Boris Nadejdine a été arrêté lundi à Moscou pour des accusations d’« extrémisme ». L’ancien député libéral de 63 ans avait été classé vendredi « agent de l’étranger ».
L’opposant russe Boris Nadejdine, qui avait ambitionné de se présenter à l’élection présidentielle de 2024 et préparait sa campagne pour les législatives de septembre, a été arrêté lundi à Moscou pour des accusations d’« extrémisme », a-t-il annoncé.
Âgé de 63 ans, cet ancien député libéral figure parmi les rares voix à critiquer publiquement Vladimir Poutine et l’offensive russe en Ukraine sans être en prison ou en exil. Il avait été déclaré vendredi « agent de l’étranger ».
Ingénieur de formation, Nadejdine a entamé sa carrière politique dans les années 1990 au sein de mouvements libéraux. Élu à la Douma sous l’étiquette de l’Union des forces de droite, il s’est fait remarquer par son approche technocratique et raisonnée. Après son mandat au Parlement, il a occupé divers postes locaux, notamment en tant que conseiller municipal à Moscou, tout en maintenant une critique discrète du pouvoir.

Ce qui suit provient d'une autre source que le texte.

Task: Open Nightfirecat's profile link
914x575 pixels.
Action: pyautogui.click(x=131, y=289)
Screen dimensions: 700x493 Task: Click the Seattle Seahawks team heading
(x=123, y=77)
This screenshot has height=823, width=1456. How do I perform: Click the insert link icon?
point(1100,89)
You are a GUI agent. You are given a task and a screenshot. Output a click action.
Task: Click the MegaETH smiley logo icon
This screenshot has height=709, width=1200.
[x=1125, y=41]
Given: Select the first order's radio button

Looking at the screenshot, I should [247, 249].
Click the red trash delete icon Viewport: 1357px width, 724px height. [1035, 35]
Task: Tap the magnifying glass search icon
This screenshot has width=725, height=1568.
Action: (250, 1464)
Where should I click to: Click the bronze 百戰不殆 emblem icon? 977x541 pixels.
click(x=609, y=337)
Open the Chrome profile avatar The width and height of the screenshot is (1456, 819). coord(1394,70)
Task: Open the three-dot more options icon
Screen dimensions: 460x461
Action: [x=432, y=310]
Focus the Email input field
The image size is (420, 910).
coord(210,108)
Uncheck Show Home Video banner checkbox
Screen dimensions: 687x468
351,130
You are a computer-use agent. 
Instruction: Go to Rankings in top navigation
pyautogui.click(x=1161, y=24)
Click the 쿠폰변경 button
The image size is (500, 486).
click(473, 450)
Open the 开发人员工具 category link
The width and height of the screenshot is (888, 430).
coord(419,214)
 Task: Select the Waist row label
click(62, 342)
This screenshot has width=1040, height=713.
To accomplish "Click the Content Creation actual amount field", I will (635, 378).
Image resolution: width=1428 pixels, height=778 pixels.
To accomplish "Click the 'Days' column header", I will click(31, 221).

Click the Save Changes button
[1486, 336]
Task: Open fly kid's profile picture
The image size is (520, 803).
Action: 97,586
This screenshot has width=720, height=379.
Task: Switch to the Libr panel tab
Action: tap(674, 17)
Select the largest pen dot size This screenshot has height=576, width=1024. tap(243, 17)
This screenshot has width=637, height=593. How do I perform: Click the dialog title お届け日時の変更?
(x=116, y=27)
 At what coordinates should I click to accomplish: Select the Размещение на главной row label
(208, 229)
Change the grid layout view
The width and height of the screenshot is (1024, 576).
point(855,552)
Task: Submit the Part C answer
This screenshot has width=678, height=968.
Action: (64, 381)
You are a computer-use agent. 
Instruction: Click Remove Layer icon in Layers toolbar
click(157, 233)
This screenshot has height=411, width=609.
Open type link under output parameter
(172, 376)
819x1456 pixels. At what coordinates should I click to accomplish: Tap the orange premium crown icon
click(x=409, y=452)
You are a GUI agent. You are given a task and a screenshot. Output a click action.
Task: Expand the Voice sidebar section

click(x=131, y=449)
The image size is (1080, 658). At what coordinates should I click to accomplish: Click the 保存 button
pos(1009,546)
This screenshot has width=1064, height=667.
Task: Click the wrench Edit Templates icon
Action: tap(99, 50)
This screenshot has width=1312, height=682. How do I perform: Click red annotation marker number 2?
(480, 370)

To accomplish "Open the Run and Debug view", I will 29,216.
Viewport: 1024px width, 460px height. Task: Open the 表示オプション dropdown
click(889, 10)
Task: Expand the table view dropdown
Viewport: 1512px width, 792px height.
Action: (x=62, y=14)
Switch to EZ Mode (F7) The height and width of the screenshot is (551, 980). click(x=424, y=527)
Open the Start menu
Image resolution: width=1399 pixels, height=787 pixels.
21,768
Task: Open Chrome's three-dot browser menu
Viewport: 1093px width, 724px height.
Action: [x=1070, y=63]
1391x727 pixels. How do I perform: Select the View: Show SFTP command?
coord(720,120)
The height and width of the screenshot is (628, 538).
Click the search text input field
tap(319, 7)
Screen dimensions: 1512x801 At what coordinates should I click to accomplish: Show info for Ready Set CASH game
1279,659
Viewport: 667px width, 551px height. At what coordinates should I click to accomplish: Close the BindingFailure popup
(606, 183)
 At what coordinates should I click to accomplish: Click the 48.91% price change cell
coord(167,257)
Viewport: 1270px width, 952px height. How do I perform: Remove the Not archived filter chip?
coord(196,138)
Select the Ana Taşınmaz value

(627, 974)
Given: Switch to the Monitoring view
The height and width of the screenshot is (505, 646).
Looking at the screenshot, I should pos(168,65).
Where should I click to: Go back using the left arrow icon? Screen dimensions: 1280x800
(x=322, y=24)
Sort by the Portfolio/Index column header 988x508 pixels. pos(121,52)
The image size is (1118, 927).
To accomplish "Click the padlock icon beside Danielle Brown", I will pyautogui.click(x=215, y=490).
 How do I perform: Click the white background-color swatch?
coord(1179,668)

Son retour sur le devant de la scène a eu lieu fin 2023. En tant que seul opposant déclaré à la guerre en Ukraine cherchant à se présenter à l’élection présidentielle de mars 2024, il avait recueilli près de 100 000 signatures. Cependant, la Commission électorale centrale, fidèle au Kremlin, a invalidé sa candidature en raison d’« irrégularités » (comme c’est étrange).
Refusant de se laisser décourager, il s’activait à préparer sa candidature aux législatives de septembre 2026 pour la Douma, se positionnant comme « le seul candidat d’opposition indépendant ». Il collectait des signatures sur le terrain, se distinguant par son choix de rester en Russie plutôt que de vivre en exil ou dans la clandestinité, contrairement à de nombreux opposants qui sont emprisonnés ou contraints de fuir. Il avait également exprimé son intention de contester en justice sa désignation d’« agent de l’étranger », la qualifiant d’« idiote ».
Dans ses interventions, Nadejdine mettait en lumière les « conséquences évidentes » de la guerre, telles que la crise du carburant due aux frappes ukrainiennes, l’inflation, la militarisation et l’isolement du pays. Il avertissait d’un risque de « 25 ans de pouvoir » sous Vladimir Poutine menant à un régime « autoritaire » et à un potentiel « chaos » semblable à celui de 1917.